Durante esse curto período, Cher encerrou seu relacionamento de dois anos com o magnata da mídia David Geffen; finalizou seu divórcio com o ex-marido Sonny Bono; respondeu a uma ação judicial movida por Sonny, em que disputava a guarda da então filha, Chastity (hoje o filho Chaz); casou-se, entrou com pedido de divórcio nove dias depois e reconciliou-se com a estrela de rock Gregg Allman; respondeu a uma ação judicial de seu pai; e ainda negociou uma volta amigável à TV com Sonny, enquanto estava grávida de Gregg Allman, entre outros episódios.

Cher: Strong Enough, o livro escrito por Josiah Howard, debruça-se exatamente sobre esta fase, analisando os efeitos de tais fatos sobre a carreira e imagem pessoal de Cher. A obra sai no Brasil pela editora nVersos. Na entrevista exclusiva a seguir, o autor e biógrafo detalha como essa etapa acabou definitivamente transformando Cher em uma estrela.

Você escreveu um livro sobre Donna Summer, cujo auge foi na década de 1970, e outro sobre o cinema blaxploitation, que também é muito forte nos anos 70. Agora surge o livro sobre o programa que Cher comandou no auge dos 70. Por quê o fascínio por essa década? Você acredita que foi a melhor década?

É curioso você perguntar isso. Há um ano eu passei duas semanas em São Paulo e no Rio, eu viajo muito falando sobre a representação das minorias no cinema, e no Brasil sempre me perguntam “por quê você é tão fascinado pelos anos 70?” E eu apenas digo “porque foi uma década fantástica!” Eu admito, sou obcecado pelos 70. Embora tudo pareça melhor quando você observa com distanciamento, eu continuo a acreditar que os 70 foram extraordinários. Os filmes, a moda, a TV, a música, arte – tudo era tão colorido e acontecendo ao mesmo tempo. As portas estavam abertas, as oportunidades eram aproveitadas.

Foi por isso que você optou por focalizar esse período específico da carreira de Cher, isto é, os meses durante os quais ela apresentou o programa na CBS?

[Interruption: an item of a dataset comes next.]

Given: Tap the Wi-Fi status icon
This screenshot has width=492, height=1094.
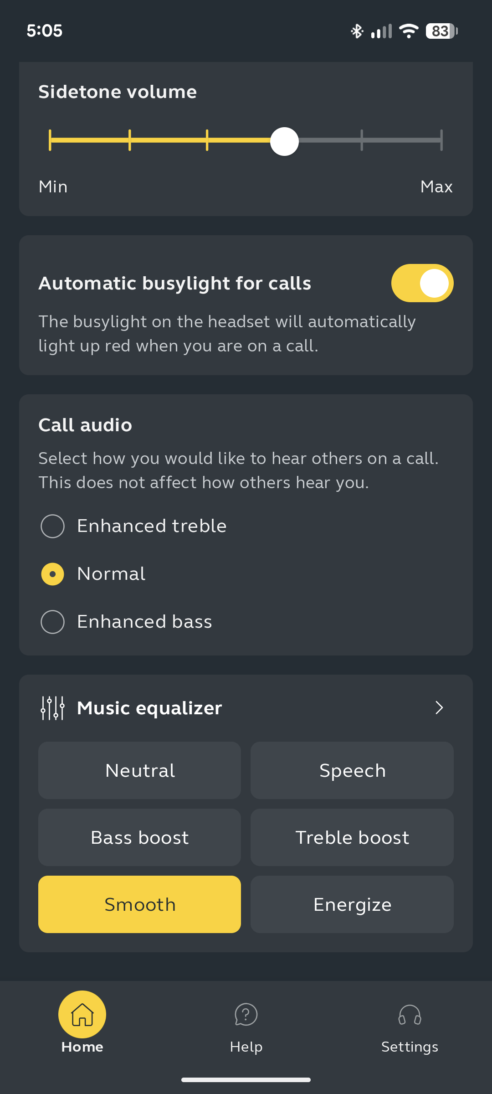Looking at the screenshot, I should coord(409,31).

Eu sempre amei Cher mas não achava que fosse escrever um livro sobre ela porque primeiro: já haviam outros livros sobre ela; segundo: ninguém compraria, porque todos achariam que já saberiam tudo sobre ela. Estão errados! Quem ler Cher: Strong Enough vai ter novas informações. O livro está cheio de casos, pessoas e fatos que ainda não foram registrados. Fiz mais de duzentas entrevistas, e muitas com pessoas que nunca falaram com a imprensa. Então eu escolhi focar na Cher dos anos 70 porque achei que esse era um retrato novo sobre um ícone americano.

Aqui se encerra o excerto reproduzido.